3. If you wrap Link, make sure custom components do not forward locale to DOM elements
A very common variation of this bug happens in design system wrappers. For example, this custom component is unsafe:
function NavLink(props) {
return <a {...props} />
}
If locale reaches NavLink, it will be spread onto the anchor. Filter it out:
function NavLink({ locale, ...props }) {
return <a {...props} />
}
Or if you combine it with Next.js Link:
import Link from 'next/link'
function AppLink({ href, children, locale, ...anchorProps }) {
return (
<Link href={href} locale={locale}>
<a {...anchorProps}>{children}</a>
</Link>
)
}
The key rule is simple: framework-only props should never be blindly spread onto native DOM elements.
4. Verify the fix in development
After applying the change:
npm run dev
- Open the page.
- Click the link that previously triggered the warning.
- Check the browser console.
- Confirm the warning no longer appears.
If the warning remains, inspect your rendered component tree and look for a custom wrapper that still forwards locale to <a> or another DOM element.
Common Edge Cases
Custom link wrappers
If your app uses a shared navigation component, the warning may come from that wrapper rather than from Next.js directly. Any code using {...props} on an anchor is worth checking.
Mixing App Router and Pages Router patterns
Some projects blend older and newer Link component usage patterns. If a wrapper was written for a previous API shape, props like locale, prefetch, or replace may be forwarded incorrectly.
Server and client rendering differences
You may only notice the warning during development mode. React emits extra diagnostics in dev, while production may appear to work even though the underlying prop handling is still wrong.
Other non-boolean attribute warnings
If you see similar messages for props such as prefetch, replace, or custom flags, the diagnosis is usually the same: a non-DOM prop is leaking into a native element.
Locale-disabled routes with middleware or rewrites
If you remove locale={false} as a workaround, make sure your middleware, rewrites, or manual route generation still produce the intended URL structure. Otherwise, navigation behavior may change even though the warning disappears.
FAQ
Is locale={false} supposed to be valid in Next.js?
Yes. In Next.js routing, locale={false} is a valid API usage for disabling automatic locale prefixing on that specific link. The warning is caused by incorrect prop handling during rendering, not by misuse of the public API.
Why does the app still navigate correctly even though React shows a warning?
Because the navigation logic can still work while React warns about invalid DOM props.
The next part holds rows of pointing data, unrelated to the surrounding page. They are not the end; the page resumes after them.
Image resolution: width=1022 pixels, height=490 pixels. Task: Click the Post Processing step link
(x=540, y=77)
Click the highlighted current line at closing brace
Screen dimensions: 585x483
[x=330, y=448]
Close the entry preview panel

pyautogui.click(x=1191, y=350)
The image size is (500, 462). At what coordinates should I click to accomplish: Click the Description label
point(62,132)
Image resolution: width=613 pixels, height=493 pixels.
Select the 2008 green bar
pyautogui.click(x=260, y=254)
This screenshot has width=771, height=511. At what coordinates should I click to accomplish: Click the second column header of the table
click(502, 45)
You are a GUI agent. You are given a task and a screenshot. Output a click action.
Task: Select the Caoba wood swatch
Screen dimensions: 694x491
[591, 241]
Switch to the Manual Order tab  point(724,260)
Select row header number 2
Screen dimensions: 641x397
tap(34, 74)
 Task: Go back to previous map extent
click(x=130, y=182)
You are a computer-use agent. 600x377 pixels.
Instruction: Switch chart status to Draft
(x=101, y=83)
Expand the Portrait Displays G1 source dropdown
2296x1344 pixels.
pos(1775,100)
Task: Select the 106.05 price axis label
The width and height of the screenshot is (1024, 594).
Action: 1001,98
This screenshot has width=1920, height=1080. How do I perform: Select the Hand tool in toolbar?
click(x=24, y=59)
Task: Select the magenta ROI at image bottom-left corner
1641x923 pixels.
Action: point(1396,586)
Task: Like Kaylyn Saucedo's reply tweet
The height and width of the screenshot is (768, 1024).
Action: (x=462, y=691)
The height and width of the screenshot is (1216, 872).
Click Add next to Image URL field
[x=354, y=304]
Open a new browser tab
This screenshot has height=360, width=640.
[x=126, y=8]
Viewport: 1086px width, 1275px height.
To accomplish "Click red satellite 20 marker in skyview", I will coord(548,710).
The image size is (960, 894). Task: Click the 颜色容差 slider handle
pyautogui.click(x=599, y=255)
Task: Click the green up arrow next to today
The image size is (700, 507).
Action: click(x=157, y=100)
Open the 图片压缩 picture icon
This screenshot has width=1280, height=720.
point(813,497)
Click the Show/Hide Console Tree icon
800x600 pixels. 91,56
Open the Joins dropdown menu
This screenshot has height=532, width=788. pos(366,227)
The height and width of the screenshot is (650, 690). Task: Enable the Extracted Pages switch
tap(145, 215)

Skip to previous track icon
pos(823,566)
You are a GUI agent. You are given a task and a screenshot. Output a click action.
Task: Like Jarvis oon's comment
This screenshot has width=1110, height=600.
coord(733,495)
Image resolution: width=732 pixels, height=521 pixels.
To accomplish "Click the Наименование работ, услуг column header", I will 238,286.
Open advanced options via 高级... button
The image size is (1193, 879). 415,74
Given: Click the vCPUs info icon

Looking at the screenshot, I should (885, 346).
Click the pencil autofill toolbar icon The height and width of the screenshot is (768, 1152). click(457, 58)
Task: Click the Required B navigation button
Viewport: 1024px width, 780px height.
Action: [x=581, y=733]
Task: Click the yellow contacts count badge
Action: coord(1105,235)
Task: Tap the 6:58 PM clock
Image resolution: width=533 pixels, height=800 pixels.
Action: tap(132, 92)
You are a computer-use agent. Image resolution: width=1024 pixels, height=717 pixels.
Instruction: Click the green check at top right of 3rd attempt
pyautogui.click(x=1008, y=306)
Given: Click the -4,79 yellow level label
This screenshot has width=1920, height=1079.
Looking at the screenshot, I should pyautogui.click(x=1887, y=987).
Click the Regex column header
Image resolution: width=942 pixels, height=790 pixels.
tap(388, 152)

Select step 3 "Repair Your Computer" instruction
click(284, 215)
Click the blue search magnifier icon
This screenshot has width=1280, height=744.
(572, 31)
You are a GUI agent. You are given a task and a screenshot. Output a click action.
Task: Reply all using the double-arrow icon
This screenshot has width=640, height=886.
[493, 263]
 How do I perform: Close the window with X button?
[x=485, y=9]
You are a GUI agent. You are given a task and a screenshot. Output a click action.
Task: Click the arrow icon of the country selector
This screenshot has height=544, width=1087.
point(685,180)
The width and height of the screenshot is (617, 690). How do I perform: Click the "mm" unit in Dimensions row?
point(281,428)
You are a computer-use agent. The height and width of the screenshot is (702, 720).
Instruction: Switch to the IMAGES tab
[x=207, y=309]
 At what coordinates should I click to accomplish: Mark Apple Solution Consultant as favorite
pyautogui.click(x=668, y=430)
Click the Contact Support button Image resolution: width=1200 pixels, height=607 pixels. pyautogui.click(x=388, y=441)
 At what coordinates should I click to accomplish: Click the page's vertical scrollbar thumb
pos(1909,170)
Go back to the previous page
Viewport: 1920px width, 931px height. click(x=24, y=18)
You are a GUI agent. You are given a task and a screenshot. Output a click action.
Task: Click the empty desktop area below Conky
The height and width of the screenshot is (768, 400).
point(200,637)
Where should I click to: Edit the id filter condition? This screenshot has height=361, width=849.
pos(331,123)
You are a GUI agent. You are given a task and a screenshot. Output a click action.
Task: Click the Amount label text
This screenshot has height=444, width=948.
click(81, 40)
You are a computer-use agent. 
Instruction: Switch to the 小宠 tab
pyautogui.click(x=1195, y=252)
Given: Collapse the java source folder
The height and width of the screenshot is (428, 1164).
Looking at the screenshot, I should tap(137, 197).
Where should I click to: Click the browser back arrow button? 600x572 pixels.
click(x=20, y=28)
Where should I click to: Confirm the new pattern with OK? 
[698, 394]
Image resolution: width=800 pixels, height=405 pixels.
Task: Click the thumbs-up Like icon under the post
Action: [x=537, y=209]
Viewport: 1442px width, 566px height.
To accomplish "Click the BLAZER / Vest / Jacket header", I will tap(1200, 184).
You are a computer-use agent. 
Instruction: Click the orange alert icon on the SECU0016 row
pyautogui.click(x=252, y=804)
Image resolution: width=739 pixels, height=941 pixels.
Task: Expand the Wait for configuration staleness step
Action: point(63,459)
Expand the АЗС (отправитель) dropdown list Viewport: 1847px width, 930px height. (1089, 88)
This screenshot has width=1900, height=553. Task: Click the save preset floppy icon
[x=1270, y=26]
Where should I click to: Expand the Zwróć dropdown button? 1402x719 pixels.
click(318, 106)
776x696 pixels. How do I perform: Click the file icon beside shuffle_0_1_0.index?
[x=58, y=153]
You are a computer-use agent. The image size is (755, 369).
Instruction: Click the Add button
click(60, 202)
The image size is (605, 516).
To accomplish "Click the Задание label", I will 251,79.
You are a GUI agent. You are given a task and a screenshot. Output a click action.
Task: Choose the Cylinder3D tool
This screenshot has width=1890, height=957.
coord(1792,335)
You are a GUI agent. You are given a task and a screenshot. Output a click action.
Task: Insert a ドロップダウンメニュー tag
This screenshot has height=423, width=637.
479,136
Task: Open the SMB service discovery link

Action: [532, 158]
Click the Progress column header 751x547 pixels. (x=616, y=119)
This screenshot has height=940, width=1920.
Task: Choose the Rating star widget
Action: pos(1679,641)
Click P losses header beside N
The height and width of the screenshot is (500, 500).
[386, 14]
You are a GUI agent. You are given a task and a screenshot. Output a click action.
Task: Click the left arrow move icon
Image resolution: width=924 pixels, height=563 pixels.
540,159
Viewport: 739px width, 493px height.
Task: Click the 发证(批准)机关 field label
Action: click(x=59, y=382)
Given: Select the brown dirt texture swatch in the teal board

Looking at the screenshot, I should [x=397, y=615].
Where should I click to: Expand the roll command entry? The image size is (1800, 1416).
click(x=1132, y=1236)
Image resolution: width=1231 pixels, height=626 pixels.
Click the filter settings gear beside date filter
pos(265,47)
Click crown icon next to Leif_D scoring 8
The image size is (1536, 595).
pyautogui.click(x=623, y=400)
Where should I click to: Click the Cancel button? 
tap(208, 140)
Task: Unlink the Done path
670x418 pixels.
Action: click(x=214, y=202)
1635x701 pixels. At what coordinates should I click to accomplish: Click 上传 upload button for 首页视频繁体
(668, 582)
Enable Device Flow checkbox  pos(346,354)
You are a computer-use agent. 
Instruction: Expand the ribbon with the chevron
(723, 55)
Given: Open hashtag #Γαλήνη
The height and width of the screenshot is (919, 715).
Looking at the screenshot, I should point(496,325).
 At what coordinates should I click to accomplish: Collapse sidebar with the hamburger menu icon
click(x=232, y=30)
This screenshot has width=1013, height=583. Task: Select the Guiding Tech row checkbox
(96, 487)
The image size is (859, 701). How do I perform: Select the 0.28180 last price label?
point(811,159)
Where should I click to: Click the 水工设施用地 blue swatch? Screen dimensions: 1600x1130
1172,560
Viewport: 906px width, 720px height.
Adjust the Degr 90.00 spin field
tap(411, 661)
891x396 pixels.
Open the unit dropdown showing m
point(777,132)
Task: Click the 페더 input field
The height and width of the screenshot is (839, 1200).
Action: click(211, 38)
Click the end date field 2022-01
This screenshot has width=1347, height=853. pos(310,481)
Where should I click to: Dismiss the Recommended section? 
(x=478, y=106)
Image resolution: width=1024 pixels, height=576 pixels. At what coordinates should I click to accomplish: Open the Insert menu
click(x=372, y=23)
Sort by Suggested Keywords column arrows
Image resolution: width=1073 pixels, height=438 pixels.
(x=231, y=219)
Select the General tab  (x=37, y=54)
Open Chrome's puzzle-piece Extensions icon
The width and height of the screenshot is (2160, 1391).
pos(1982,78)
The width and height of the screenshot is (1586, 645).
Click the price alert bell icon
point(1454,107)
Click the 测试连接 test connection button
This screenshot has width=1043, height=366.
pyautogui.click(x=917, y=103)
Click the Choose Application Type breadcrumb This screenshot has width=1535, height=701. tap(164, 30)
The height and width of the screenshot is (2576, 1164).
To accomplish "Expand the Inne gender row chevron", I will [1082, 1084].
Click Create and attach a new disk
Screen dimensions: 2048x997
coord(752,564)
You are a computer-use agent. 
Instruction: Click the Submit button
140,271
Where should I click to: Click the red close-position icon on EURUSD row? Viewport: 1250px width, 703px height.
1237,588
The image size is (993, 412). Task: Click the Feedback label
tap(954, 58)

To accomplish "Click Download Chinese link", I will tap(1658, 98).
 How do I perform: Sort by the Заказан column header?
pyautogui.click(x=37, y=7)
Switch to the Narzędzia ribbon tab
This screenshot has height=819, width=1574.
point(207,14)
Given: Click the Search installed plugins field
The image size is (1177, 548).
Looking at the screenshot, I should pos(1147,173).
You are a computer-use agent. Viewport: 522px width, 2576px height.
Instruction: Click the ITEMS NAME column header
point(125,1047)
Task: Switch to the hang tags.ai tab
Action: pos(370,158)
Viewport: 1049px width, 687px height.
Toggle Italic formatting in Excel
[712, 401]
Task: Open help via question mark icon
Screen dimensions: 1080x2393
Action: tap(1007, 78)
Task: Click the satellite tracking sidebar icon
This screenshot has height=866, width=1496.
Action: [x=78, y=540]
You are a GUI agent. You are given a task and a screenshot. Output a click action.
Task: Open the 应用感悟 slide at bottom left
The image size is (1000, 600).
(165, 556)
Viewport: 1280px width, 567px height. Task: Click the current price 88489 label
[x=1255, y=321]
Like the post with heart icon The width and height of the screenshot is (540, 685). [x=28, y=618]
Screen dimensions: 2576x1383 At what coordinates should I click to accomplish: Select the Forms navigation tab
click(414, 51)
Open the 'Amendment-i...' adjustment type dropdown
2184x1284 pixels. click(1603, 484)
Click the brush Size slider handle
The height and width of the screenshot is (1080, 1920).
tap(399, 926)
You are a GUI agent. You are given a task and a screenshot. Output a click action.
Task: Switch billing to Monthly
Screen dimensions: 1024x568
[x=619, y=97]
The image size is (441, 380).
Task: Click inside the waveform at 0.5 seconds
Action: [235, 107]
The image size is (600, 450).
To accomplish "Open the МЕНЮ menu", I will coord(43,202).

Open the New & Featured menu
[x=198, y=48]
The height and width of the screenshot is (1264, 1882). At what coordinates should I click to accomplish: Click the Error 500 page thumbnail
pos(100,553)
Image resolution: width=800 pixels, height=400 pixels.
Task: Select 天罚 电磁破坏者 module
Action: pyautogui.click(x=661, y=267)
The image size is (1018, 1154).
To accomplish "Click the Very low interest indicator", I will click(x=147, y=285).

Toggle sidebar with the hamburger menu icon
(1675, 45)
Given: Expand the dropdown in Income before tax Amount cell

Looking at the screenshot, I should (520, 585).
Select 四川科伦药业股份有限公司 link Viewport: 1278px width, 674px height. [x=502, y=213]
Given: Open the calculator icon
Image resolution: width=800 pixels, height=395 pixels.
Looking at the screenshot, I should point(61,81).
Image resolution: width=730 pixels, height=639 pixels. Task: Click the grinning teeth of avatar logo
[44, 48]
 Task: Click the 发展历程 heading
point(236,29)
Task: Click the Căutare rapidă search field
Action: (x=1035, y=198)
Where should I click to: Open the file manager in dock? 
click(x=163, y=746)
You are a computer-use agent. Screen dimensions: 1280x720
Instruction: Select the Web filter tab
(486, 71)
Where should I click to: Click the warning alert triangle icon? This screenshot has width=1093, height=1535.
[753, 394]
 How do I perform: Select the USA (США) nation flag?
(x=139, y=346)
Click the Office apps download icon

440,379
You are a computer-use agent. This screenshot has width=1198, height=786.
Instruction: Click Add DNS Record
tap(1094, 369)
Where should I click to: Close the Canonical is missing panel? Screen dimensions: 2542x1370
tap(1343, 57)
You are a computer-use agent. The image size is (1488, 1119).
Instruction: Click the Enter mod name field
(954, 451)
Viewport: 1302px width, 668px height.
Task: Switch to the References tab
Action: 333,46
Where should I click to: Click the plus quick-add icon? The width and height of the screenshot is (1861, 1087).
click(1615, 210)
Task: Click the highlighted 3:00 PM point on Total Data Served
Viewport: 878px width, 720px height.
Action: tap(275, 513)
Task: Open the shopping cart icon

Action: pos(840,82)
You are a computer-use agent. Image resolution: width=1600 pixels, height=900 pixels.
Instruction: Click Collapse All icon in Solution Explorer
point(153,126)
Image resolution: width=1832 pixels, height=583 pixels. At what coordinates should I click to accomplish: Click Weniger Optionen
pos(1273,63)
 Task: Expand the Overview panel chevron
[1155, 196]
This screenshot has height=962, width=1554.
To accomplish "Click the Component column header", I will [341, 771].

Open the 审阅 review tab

The router may resolve the link correctly, but React still flags the leaked attribute on the underlying HTML element.
Should I ignore this warning if everything works?
No. While it may not break navigation immediately, it signals a rendering contract issue. Fixing it prevents noisy logs, avoids future compatibility problems, and ensures your components do not pass invalid attributes to the DOM.
The practical takeaway is this: use a fixed Next.js version if available, and if not, prevent locale from reaching native DOM elements. That removes the React warning and keeps your localized routing behavior predictable.